> _Exercise_:
Can you reproduce word for word the part of the entries that opens with the line containing "Task: Click the Instructor link in header" and closes with the line containing "will [462, 267].", both of those lines included, and nothing else?

============================================================

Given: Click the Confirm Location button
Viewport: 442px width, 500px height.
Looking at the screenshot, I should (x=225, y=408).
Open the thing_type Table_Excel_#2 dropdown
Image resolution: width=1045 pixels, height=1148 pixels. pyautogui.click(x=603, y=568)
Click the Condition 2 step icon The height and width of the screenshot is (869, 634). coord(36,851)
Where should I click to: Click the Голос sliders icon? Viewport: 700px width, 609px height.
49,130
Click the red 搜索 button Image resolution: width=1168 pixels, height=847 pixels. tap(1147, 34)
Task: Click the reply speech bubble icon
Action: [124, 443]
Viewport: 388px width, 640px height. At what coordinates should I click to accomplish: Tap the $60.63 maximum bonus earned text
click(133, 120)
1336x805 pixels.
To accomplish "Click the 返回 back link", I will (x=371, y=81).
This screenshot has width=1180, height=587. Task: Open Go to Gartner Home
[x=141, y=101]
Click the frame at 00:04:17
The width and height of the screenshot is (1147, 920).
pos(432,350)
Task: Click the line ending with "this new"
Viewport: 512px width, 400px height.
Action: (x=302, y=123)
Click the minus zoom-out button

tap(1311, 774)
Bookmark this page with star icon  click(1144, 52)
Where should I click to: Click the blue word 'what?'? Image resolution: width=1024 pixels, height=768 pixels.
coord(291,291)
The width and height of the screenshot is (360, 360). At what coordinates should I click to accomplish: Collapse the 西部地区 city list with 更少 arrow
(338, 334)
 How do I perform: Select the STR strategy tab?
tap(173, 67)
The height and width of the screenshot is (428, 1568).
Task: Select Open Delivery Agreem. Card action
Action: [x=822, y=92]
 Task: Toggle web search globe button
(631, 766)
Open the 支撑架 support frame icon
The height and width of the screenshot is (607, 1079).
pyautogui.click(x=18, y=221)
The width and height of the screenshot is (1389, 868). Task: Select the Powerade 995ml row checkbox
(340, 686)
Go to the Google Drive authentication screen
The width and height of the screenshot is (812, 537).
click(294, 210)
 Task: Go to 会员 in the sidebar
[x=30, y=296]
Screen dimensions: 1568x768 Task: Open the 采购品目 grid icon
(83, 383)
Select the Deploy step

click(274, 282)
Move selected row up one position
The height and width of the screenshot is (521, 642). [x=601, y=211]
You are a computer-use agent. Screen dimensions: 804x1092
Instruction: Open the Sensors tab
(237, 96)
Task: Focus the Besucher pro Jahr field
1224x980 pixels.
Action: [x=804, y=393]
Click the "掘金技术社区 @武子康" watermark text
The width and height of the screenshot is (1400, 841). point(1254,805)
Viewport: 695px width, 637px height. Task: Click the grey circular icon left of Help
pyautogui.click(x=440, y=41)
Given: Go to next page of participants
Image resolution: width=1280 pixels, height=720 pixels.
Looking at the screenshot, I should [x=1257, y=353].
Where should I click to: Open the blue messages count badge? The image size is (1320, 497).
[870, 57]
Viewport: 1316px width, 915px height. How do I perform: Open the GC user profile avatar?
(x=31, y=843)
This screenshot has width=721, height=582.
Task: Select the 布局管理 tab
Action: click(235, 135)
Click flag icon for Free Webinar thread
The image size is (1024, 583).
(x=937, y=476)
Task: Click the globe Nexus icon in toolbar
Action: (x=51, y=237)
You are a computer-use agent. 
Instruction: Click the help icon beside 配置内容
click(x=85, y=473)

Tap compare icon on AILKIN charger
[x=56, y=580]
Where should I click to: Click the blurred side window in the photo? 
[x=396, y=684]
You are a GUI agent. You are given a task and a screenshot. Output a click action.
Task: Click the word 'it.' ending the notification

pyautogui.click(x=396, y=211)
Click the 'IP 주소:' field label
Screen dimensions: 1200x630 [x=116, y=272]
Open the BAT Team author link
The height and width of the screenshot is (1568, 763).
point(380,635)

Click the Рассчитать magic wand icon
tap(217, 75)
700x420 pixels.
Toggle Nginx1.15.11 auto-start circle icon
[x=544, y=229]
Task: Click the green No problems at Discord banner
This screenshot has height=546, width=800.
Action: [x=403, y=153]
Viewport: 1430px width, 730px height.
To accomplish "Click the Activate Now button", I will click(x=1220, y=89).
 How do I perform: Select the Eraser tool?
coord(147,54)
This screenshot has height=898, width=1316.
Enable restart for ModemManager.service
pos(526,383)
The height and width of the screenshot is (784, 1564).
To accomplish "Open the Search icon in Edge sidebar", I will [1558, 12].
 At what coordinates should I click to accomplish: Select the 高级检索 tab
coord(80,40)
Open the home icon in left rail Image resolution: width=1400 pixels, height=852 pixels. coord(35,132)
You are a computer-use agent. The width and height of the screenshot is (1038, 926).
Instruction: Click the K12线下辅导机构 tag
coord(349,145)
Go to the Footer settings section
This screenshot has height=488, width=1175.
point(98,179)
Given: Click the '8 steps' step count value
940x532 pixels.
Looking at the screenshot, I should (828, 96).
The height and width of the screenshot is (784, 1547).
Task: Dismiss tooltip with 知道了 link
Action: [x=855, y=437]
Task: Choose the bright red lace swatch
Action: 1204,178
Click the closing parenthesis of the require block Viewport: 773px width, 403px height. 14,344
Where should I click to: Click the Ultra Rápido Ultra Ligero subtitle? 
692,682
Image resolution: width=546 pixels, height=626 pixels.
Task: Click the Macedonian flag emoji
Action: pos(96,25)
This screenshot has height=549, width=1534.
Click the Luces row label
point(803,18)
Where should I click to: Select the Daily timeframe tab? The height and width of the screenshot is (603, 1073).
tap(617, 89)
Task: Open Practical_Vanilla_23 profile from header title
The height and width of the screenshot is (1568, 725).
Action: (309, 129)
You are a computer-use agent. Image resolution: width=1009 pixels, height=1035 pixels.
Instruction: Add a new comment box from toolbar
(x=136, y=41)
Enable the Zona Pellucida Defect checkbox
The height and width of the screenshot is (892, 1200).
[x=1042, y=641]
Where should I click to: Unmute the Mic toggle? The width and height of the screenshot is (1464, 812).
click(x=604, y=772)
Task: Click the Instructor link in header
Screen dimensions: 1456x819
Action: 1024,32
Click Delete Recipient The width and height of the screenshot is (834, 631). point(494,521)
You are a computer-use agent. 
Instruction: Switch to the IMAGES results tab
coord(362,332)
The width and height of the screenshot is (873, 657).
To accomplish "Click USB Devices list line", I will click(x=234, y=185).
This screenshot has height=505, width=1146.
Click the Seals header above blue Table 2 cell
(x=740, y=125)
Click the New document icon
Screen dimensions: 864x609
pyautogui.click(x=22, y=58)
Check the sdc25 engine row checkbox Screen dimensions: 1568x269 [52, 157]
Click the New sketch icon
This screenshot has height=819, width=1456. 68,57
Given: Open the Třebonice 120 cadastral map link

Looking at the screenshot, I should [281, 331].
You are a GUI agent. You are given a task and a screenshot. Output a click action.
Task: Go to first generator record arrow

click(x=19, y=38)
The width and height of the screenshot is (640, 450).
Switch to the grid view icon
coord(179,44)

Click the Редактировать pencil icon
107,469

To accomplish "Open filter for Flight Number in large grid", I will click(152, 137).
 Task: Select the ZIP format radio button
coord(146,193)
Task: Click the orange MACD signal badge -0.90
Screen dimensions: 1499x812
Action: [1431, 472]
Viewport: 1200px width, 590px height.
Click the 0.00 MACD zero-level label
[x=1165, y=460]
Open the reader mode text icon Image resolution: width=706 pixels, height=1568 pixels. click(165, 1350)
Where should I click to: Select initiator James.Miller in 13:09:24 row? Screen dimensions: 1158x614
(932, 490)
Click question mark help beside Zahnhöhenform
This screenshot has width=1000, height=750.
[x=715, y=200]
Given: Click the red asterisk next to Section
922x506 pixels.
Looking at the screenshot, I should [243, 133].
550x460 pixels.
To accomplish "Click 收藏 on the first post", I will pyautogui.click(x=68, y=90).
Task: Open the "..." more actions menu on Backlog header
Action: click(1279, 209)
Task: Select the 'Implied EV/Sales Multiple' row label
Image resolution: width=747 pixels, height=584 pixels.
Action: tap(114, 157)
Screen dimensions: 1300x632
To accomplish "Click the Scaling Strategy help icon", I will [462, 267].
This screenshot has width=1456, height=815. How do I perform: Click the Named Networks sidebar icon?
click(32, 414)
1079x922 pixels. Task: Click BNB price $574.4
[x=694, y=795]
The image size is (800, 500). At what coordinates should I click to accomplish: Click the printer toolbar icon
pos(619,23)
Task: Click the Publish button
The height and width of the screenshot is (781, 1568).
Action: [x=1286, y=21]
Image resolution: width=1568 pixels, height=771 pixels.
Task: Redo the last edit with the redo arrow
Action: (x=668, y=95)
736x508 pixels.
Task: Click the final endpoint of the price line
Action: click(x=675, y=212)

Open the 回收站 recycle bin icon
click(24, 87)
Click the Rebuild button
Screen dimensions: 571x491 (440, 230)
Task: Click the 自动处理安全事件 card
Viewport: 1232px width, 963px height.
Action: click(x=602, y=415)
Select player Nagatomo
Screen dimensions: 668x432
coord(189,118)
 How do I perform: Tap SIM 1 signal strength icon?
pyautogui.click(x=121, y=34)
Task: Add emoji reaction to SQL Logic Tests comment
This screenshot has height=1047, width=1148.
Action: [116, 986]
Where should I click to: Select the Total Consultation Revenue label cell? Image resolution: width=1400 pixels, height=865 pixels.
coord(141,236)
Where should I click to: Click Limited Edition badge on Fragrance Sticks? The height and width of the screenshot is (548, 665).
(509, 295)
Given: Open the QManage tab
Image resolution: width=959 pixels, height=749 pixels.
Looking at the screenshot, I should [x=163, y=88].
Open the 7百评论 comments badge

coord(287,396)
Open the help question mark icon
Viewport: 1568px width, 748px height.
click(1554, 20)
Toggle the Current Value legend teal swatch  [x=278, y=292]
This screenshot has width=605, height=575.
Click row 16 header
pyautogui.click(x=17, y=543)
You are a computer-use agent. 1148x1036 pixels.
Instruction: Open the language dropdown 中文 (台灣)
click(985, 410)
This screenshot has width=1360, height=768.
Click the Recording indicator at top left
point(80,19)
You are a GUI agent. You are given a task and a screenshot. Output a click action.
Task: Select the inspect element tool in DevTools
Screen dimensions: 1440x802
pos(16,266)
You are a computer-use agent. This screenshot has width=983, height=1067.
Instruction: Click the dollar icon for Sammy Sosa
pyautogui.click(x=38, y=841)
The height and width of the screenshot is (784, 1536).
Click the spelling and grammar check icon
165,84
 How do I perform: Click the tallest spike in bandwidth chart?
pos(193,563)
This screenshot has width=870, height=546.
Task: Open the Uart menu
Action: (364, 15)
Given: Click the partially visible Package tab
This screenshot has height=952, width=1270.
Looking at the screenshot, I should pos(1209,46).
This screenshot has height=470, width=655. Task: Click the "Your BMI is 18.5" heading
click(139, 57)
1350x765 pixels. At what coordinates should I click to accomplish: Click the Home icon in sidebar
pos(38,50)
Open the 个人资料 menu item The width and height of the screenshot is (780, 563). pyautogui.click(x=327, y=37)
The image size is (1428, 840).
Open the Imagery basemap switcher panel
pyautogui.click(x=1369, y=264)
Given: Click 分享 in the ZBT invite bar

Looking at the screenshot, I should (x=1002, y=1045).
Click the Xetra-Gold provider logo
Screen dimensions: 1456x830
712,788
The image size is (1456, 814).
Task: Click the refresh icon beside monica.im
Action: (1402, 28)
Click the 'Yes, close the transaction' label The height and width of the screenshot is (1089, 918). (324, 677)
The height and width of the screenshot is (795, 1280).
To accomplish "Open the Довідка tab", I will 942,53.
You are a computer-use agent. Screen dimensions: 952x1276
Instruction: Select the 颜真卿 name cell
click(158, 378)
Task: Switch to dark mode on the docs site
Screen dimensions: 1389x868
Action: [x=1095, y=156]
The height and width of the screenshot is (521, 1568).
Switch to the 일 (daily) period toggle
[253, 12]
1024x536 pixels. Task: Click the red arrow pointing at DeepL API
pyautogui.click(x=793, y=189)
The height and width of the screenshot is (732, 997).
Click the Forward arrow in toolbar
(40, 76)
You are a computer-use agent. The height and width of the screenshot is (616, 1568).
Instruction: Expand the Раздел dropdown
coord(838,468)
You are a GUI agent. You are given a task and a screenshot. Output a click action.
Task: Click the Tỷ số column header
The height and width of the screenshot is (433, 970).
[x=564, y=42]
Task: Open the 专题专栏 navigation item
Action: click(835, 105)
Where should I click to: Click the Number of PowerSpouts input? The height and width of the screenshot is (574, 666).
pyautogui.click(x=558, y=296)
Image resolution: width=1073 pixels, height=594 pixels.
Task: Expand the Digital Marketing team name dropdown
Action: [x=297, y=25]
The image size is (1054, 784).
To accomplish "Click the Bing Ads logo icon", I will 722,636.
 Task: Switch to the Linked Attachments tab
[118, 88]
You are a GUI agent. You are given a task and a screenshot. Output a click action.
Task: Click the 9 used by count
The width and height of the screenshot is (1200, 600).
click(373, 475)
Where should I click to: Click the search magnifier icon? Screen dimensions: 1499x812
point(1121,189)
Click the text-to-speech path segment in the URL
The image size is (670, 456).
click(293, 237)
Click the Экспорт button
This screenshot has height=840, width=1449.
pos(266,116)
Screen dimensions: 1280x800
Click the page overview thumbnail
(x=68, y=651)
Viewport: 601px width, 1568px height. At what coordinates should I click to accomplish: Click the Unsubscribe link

============================================================

> _Response to this task_:
Task: Click the Instructor link in header
Screen dimensions: 1456x819
Action: 1024,32
Click Delete Recipient The width and height of the screenshot is (834, 631). point(494,521)
You are a computer-use agent. 
Instruction: Switch to the IMAGES results tab
coord(362,332)
The width and height of the screenshot is (873, 657).
To accomplish "Click USB Devices list line", I will click(x=234, y=185).
This screenshot has height=505, width=1146.
Click the Seals header above blue Table 2 cell
(x=740, y=125)
Click the New document icon
Screen dimensions: 864x609
pyautogui.click(x=22, y=58)
Check the sdc25 engine row checkbox Screen dimensions: 1568x269 [52, 157]
Click the New sketch icon
This screenshot has height=819, width=1456. 68,57
Given: Open the Třebonice 120 cadastral map link

Looking at the screenshot, I should [281, 331].
You are a GUI agent. You are given a task and a screenshot. Output a click action.
Task: Go to first generator record arrow

click(x=19, y=38)
The width and height of the screenshot is (640, 450).
Switch to the grid view icon
coord(179,44)

Click the Редактировать pencil icon
107,469

To accomplish "Open filter for Flight Number in large grid", I will click(152, 137).
 Task: Select the ZIP format radio button
coord(146,193)
Task: Click the orange MACD signal badge -0.90
Screen dimensions: 1499x812
Action: [1431, 472]
Viewport: 1200px width, 590px height.
Click the 0.00 MACD zero-level label
[x=1165, y=460]
Open the reader mode text icon Image resolution: width=706 pixels, height=1568 pixels. click(165, 1350)
Where should I click to: Select initiator James.Miller in 13:09:24 row? Screen dimensions: 1158x614
(932, 490)
Click question mark help beside Zahnhöhenform
This screenshot has width=1000, height=750.
[x=715, y=200]
Given: Click the red asterisk next to Section
922x506 pixels.
Looking at the screenshot, I should [243, 133].
550x460 pixels.
To accomplish "Click 收藏 on the first post", I will pyautogui.click(x=68, y=90).
Task: Open the "..." more actions menu on Backlog header
Action: click(1279, 209)
Task: Select the 'Implied EV/Sales Multiple' row label
Image resolution: width=747 pixels, height=584 pixels.
Action: tap(114, 157)
Screen dimensions: 1300x632
To accomplish "Click the Scaling Strategy help icon", I will [462, 267].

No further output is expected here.